++++ RECORDS SUPPLIED
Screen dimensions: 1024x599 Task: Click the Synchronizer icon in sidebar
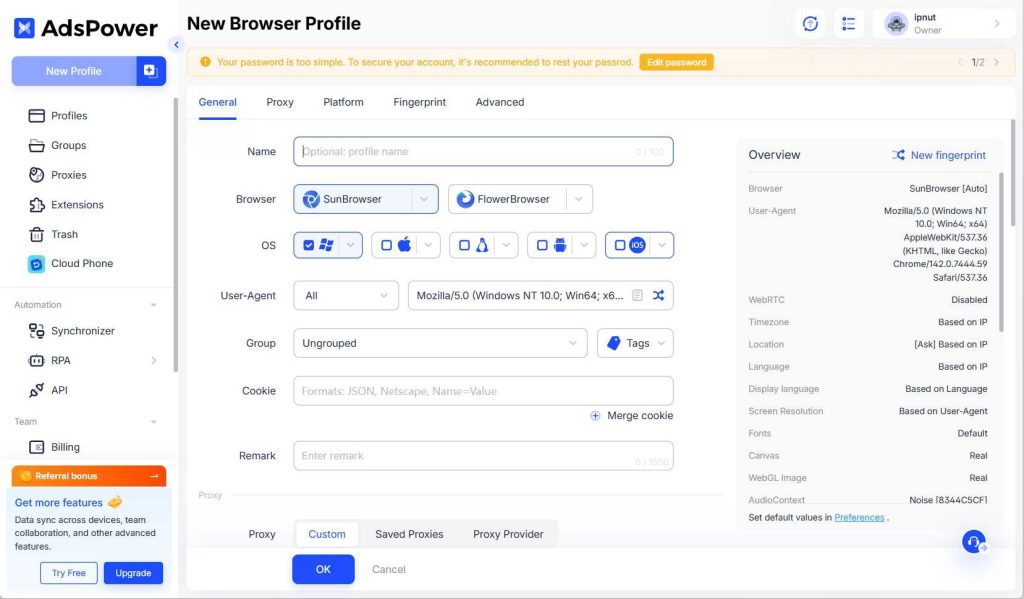pos(37,331)
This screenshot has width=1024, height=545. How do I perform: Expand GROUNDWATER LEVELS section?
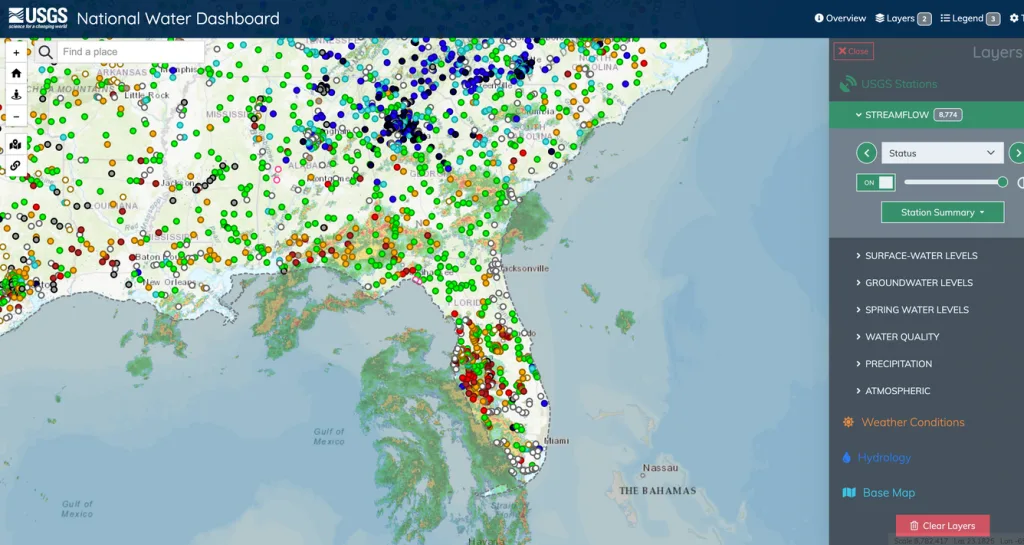click(x=918, y=283)
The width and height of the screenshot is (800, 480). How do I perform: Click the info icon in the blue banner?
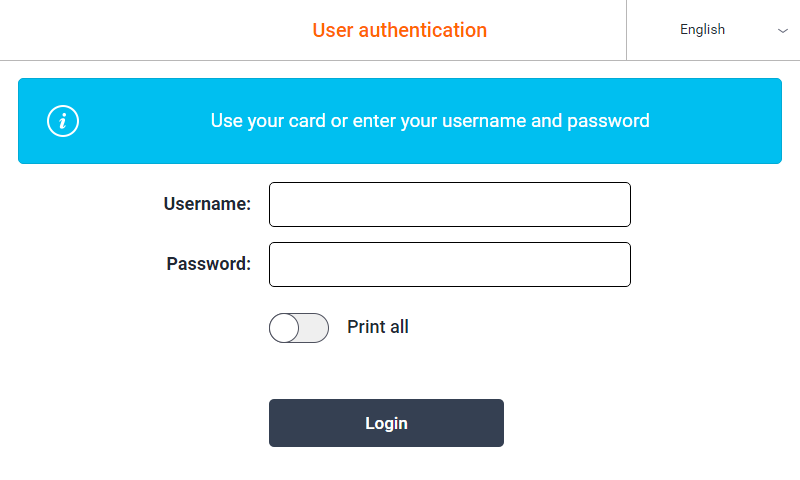(63, 121)
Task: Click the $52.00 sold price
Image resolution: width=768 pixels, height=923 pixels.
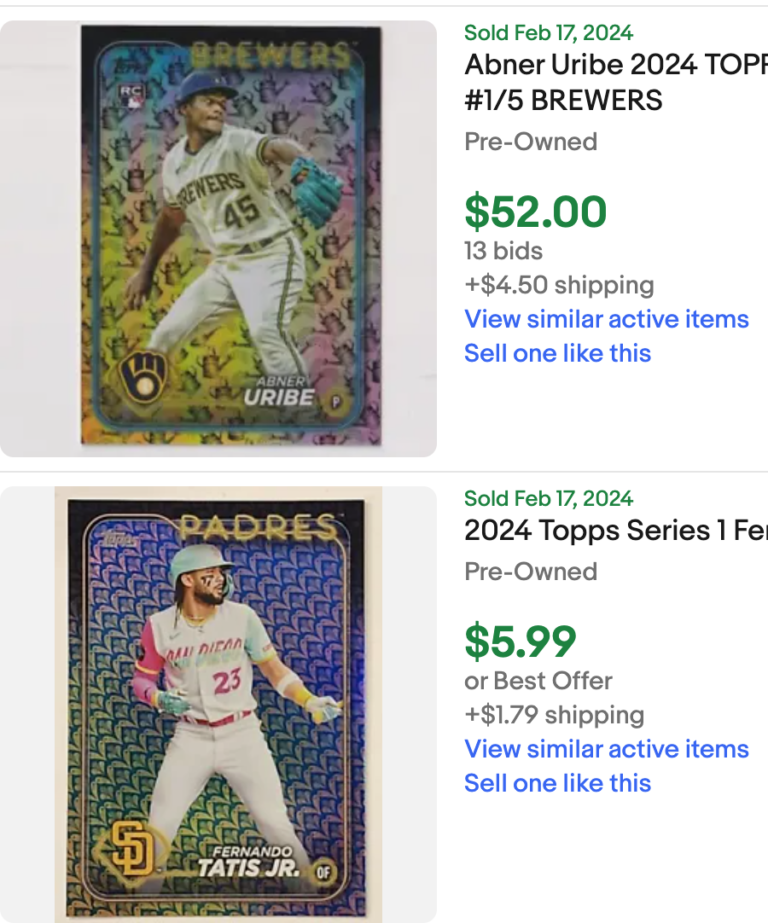Action: (535, 212)
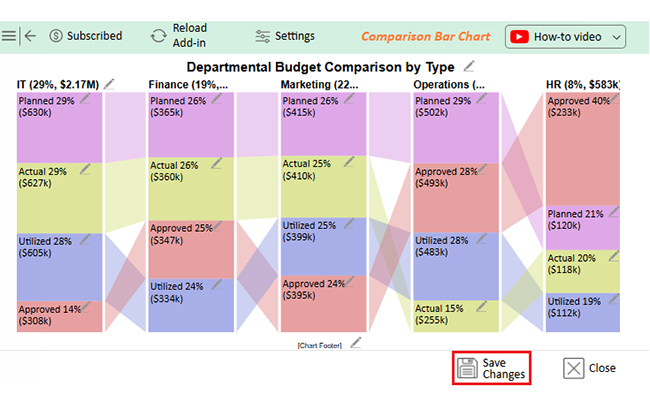Edit Marketing Actual 25% pencil icon
This screenshot has width=650, height=417.
tap(349, 162)
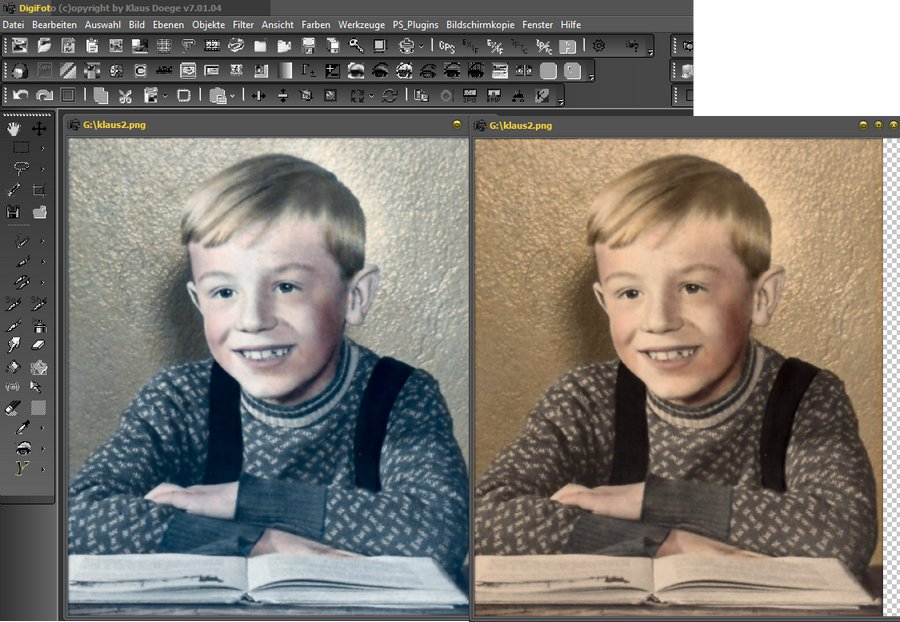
++++++++
-- PROMPT --
Please set down only the lines from the first line of the records above through the line that has "Task: Click the $52.00 sold price", exactly, and not the pictures.

-- EXERCISE RESULT --
Screen dimensions: 1024x599 Task: Click the Synchronizer icon in sidebar
pos(37,331)
This screenshot has width=1024, height=545. How do I perform: Expand GROUNDWATER LEVELS section?
click(x=918, y=283)
The width and height of the screenshot is (800, 480). How do I perform: Click the info icon in the blue banner?
(63, 121)
Task: Click the $52.00 sold price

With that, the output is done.